*** Opening of EXERCISE MATERIALS ***

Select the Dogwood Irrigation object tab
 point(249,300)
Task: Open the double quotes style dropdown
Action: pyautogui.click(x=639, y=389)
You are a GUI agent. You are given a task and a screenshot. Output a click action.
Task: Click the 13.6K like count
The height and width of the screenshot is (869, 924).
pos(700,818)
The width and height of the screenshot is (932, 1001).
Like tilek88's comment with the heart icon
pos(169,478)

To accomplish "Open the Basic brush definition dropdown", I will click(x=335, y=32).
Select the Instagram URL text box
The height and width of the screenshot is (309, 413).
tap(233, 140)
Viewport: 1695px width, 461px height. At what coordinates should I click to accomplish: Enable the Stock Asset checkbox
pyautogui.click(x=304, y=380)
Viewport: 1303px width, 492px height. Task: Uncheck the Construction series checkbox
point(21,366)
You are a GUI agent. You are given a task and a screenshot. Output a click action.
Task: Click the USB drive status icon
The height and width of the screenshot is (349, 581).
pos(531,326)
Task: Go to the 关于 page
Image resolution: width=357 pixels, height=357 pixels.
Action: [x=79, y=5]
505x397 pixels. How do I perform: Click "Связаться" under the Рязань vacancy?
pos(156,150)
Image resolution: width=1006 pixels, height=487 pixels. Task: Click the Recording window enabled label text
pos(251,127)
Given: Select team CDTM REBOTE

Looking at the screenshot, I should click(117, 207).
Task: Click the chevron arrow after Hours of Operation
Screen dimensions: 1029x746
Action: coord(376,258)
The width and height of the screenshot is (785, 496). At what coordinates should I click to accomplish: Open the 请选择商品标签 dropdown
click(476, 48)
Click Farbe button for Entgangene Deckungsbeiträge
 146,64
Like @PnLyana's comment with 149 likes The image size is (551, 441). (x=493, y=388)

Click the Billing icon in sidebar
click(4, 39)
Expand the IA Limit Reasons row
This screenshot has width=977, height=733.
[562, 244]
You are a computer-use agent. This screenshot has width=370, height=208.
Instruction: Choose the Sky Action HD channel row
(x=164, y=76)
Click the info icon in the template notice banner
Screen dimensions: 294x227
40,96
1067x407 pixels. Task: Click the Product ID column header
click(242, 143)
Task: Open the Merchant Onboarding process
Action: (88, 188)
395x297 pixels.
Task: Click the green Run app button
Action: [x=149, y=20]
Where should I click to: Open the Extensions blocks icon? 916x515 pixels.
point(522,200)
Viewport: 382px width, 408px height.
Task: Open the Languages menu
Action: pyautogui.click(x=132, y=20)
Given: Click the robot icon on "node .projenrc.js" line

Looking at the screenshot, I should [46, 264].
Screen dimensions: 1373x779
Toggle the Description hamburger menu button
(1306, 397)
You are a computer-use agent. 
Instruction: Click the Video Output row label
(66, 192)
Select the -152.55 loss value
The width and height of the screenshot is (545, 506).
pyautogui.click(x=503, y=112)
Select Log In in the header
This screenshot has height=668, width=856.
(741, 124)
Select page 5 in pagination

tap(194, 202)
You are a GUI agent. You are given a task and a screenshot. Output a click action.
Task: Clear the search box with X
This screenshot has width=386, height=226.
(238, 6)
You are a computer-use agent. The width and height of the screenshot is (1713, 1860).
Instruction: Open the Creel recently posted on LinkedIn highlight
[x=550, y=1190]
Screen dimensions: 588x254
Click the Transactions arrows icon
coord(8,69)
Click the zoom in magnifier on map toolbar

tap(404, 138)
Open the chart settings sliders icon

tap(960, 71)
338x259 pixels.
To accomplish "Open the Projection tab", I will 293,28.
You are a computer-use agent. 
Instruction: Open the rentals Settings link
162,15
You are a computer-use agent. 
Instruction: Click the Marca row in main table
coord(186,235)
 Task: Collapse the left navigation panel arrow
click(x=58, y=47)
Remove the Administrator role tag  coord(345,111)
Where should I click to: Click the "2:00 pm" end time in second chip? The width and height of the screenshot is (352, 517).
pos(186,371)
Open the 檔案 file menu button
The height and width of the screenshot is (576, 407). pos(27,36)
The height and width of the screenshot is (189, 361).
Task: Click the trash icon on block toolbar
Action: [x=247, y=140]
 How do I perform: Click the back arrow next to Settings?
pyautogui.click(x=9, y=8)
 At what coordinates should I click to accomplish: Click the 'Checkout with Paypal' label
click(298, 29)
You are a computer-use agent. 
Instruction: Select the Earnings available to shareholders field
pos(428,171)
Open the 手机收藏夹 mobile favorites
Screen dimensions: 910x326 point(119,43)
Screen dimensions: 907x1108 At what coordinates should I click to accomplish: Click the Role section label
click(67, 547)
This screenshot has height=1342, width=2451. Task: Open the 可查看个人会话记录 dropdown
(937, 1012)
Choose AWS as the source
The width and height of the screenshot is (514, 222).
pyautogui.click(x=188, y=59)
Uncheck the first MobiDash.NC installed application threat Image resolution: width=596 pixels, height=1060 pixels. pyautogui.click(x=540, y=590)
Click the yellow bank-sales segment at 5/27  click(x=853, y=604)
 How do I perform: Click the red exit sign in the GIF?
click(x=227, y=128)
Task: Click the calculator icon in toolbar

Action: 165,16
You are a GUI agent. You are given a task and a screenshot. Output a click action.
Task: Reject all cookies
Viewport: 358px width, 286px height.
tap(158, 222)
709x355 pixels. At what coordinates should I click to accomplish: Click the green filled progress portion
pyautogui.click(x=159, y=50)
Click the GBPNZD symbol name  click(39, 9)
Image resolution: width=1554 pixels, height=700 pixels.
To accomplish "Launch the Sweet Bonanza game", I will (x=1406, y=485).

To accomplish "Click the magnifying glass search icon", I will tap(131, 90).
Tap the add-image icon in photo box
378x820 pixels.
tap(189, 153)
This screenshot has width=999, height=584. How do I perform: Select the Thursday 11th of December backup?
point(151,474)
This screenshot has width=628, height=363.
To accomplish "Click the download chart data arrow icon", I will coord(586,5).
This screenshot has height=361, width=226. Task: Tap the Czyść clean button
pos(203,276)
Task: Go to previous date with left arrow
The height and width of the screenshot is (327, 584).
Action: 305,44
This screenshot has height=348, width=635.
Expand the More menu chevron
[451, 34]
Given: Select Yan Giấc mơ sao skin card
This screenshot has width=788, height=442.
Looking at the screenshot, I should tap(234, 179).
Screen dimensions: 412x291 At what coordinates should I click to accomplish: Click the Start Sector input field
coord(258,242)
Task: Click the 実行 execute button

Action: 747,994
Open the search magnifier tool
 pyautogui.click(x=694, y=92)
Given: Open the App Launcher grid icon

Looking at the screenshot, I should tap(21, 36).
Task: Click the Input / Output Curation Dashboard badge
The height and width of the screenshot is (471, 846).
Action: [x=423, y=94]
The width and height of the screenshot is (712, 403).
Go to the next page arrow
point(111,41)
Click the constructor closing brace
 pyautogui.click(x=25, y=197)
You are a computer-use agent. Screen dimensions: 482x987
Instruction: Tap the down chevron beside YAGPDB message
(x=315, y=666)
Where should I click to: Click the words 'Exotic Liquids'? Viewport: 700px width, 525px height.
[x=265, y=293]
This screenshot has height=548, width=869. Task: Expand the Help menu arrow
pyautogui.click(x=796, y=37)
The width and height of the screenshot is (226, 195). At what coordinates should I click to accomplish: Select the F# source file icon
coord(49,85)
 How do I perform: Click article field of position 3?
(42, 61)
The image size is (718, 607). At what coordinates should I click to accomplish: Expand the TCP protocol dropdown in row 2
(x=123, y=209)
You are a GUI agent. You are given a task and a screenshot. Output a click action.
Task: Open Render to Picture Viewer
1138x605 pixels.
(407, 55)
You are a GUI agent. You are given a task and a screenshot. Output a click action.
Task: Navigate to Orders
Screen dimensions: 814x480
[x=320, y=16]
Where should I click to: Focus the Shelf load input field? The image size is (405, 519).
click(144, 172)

*** Close of EXERCISE MATERIALS ***

- DIRECTIONS
Reproduce, character for character, only the lines of the preceding data that start at the line with "Uncheck the first" and end at the line with "Image resolution: width=1554", both included.

- EXERCISE RESULT
Uncheck the first MobiDash.NC installed application threat Image resolution: width=596 pixels, height=1060 pixels. pyautogui.click(x=540, y=590)
Click the yellow bank-sales segment at 5/27  click(x=853, y=604)
 How do I perform: Click the red exit sign in the GIF?
click(x=227, y=128)
Task: Click the calculator icon in toolbar

Action: 165,16
You are a GUI agent. You are given a task and a screenshot. Output a click action.
Task: Reject all cookies
Viewport: 358px width, 286px height.
tap(158, 222)
709x355 pixels. At what coordinates should I click to accomplish: Click the green filled progress portion
pyautogui.click(x=159, y=50)
Click the GBPNZD symbol name  click(39, 9)
Image resolution: width=1554 pixels, height=700 pixels.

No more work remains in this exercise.